「久村」特集PART1はこちら。
タイトルの「久村」って、あの中町の久村じゃないよね?と思って読み始めたら、やはりあの久村でした(笑)。やたらと懐かしいです。ただ、酒場の中には入ったことはありませんが。子供の頃におつかいに行かされた近所の酒屋も久村じゃないですが、久村形式(酒屋+飲み屋)でした。夕方には酔っぱらいが確かにいて、ちょっと怖かったものです。

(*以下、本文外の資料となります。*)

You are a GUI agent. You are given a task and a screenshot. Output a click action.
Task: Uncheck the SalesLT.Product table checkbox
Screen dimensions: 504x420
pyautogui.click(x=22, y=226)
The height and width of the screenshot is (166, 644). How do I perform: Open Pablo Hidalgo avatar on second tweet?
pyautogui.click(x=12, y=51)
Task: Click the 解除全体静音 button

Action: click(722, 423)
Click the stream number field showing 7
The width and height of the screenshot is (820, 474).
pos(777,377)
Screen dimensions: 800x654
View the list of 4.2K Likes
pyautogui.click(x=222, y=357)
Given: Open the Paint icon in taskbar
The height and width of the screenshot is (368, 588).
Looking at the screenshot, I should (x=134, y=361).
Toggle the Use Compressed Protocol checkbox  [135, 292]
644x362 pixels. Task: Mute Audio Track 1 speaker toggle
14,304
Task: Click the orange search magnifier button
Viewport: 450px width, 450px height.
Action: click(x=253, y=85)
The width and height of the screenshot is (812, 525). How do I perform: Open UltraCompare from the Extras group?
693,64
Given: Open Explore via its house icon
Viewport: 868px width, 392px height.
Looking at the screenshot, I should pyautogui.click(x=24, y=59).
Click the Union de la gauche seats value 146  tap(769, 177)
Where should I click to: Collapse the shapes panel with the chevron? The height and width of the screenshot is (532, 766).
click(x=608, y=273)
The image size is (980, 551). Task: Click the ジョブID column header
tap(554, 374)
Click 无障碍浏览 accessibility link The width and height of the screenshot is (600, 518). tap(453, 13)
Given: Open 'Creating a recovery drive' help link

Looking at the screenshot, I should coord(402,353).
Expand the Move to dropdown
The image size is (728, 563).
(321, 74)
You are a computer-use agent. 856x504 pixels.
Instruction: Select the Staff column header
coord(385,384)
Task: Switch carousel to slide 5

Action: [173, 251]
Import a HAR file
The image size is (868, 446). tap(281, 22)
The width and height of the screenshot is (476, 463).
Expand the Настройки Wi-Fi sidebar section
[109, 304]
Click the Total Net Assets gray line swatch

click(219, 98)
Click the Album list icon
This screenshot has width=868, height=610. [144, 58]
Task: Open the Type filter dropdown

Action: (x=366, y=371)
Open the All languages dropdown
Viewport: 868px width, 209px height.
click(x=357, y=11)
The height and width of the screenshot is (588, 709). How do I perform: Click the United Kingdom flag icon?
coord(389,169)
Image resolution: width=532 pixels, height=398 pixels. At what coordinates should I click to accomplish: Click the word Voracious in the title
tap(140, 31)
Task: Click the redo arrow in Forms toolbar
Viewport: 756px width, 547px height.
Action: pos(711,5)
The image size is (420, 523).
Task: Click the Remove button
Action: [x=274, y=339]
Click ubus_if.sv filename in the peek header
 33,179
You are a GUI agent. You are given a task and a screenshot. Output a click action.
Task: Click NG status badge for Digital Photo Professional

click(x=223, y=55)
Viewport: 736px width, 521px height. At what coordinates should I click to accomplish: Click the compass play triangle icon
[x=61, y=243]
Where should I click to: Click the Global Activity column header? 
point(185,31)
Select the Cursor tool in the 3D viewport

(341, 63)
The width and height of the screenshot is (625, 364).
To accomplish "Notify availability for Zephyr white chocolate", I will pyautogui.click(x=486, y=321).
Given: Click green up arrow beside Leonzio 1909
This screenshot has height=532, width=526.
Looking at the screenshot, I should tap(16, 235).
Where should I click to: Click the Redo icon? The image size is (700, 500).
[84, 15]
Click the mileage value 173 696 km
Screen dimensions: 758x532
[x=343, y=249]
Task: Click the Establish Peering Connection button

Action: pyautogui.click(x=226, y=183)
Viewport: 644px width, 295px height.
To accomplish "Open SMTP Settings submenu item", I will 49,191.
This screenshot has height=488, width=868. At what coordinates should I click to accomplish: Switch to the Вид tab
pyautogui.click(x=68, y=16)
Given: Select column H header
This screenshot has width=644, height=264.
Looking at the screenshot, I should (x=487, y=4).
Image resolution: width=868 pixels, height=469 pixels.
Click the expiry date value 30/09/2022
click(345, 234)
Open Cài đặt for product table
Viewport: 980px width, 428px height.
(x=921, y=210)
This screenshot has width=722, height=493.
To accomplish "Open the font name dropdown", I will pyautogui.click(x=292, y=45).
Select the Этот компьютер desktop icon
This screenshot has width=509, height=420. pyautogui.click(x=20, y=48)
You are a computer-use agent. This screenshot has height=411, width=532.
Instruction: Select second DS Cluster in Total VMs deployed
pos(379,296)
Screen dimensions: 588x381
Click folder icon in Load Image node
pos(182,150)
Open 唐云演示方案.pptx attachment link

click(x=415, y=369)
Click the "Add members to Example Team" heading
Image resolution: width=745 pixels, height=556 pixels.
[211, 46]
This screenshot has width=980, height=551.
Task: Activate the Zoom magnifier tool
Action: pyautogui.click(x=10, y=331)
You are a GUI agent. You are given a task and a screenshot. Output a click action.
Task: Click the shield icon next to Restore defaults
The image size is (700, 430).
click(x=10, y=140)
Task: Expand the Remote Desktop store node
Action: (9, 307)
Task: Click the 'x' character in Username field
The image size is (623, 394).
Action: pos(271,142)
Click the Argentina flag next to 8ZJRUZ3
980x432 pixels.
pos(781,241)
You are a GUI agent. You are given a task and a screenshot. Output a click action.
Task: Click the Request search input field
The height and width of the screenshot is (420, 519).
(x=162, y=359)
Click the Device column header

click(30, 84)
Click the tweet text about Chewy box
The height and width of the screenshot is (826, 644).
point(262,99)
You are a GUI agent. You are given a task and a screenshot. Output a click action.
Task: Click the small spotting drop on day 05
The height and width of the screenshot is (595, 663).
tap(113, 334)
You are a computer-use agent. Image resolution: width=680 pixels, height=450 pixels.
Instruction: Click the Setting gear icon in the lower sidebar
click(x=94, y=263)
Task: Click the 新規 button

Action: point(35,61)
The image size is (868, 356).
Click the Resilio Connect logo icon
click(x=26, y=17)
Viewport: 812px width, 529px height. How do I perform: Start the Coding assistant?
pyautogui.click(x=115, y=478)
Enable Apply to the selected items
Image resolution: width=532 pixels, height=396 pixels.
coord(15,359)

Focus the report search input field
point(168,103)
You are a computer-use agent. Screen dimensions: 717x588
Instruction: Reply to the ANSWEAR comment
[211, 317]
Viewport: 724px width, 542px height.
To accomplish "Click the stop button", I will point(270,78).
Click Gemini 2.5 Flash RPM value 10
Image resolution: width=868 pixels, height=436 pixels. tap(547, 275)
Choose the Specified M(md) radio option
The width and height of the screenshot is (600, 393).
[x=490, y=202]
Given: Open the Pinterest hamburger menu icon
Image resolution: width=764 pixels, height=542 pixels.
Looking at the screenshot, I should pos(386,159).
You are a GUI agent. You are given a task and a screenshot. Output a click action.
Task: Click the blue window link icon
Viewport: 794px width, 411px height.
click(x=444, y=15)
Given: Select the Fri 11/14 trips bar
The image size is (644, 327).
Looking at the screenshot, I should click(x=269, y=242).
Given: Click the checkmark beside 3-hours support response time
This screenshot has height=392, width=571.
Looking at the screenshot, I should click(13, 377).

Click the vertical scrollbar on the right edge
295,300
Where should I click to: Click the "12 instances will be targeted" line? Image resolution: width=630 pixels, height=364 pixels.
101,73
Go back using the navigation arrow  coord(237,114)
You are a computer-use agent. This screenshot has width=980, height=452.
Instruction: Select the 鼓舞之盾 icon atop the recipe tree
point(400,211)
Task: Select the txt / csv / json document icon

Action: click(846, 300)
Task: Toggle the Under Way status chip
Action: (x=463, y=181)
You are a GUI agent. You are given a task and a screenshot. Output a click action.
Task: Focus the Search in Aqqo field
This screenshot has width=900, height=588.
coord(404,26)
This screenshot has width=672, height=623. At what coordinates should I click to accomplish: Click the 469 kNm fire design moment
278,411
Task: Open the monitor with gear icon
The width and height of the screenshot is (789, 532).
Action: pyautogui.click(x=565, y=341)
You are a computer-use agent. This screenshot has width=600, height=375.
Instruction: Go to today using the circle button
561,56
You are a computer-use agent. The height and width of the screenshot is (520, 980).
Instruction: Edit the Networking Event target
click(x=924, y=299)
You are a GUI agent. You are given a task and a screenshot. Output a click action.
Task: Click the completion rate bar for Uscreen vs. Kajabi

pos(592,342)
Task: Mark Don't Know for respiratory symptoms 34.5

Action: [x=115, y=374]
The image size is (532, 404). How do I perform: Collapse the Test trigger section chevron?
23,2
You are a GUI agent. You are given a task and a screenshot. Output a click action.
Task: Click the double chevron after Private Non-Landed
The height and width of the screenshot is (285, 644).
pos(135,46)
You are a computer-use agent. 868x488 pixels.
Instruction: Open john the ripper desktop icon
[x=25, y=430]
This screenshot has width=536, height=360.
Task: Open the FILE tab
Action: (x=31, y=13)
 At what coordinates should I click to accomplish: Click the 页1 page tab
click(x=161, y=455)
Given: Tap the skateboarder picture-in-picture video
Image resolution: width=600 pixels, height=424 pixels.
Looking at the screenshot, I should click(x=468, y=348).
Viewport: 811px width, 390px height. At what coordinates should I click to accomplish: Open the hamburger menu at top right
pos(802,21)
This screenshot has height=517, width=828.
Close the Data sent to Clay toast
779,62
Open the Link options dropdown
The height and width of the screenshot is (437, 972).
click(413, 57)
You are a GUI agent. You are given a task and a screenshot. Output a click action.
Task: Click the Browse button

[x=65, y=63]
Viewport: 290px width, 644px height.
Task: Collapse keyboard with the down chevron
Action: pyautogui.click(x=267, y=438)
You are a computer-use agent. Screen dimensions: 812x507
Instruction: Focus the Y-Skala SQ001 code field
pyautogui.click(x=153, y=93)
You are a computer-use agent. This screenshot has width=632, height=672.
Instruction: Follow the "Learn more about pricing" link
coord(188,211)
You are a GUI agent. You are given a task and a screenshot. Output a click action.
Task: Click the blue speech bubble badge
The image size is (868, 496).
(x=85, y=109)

……この酒屋+飲み屋という形式こそが「もっきり」と呼ばれるやつ。今はほとんど残っていないけど、むかしはたーくさんあったんだよ。まあ、多くは缶詰めや乾きモノを供するぐらいの簡単なファストフード店兼ファストバー(笑)。もっきりというのは「盛り切り」って意味で、酒の場合は升(久村の場合は深みのあるコースター)のなかにコップをいれて、それになみなみと注いでもらうあのシステムのことをさすようになったわけ。転じてそのパターンで酒を供するお店がもっきり。むかしの酒は量り売りだったから、量ったお酒をその場で飲みたい飲んべえにはありがたいお店ですわね。
「ここは、前からもっきりだったんですか?」
久村の女将にきいてみる。
「あのね、前は酒をつくって卸したりしてたのよ。ところが先代って人が……なんていうか事業に意欲的な人で」
「あー、いろいろ手を出したわけだ」
「でね、苦しくなってもっきりを始めたのが最初」
「?」
「もっきりをやってると、その日のうちに現金が必ず手に入るでしょう?」
年季の入ったこの店には、そんな歴史があったのか。カウンターの常連たちである先輩酒田市民たちは、その歴史を静かに見つめてきたのね。まあ、いつもは天井近くにある古いちっちゃいテレビを観ているわけだけど。
「これでBSとかCSで巨人戦を試合開始から観てられるといいんだけどなあ」
「なに言ってんの。ちゃんとBS日テレもうつるわよ。」
しまった。そうか街のど真ん中だから有線が入ってるんだったー!意外。
あ、おすすめメニューでしたね。熱々のコロッケの世評が高いようですが、わたしはいつも「自慢揚げ」と呼ばれる揚げたての油揚げをいただいております。あるいはゲソ揚げとのセット。とてもおいしい。ちなみに酒田では油揚げというのは厚揚げのことですからね、誤解のないように。
それからこの店にはテーブルチャージというものが存在しないので、ボトルキープしておいた芋焼酎をきゅうり味噌で飲んでお会計をお願いすると「190円でーす」と鼻血が出るような値段を言われたりするのでこれも要注意です(笑)。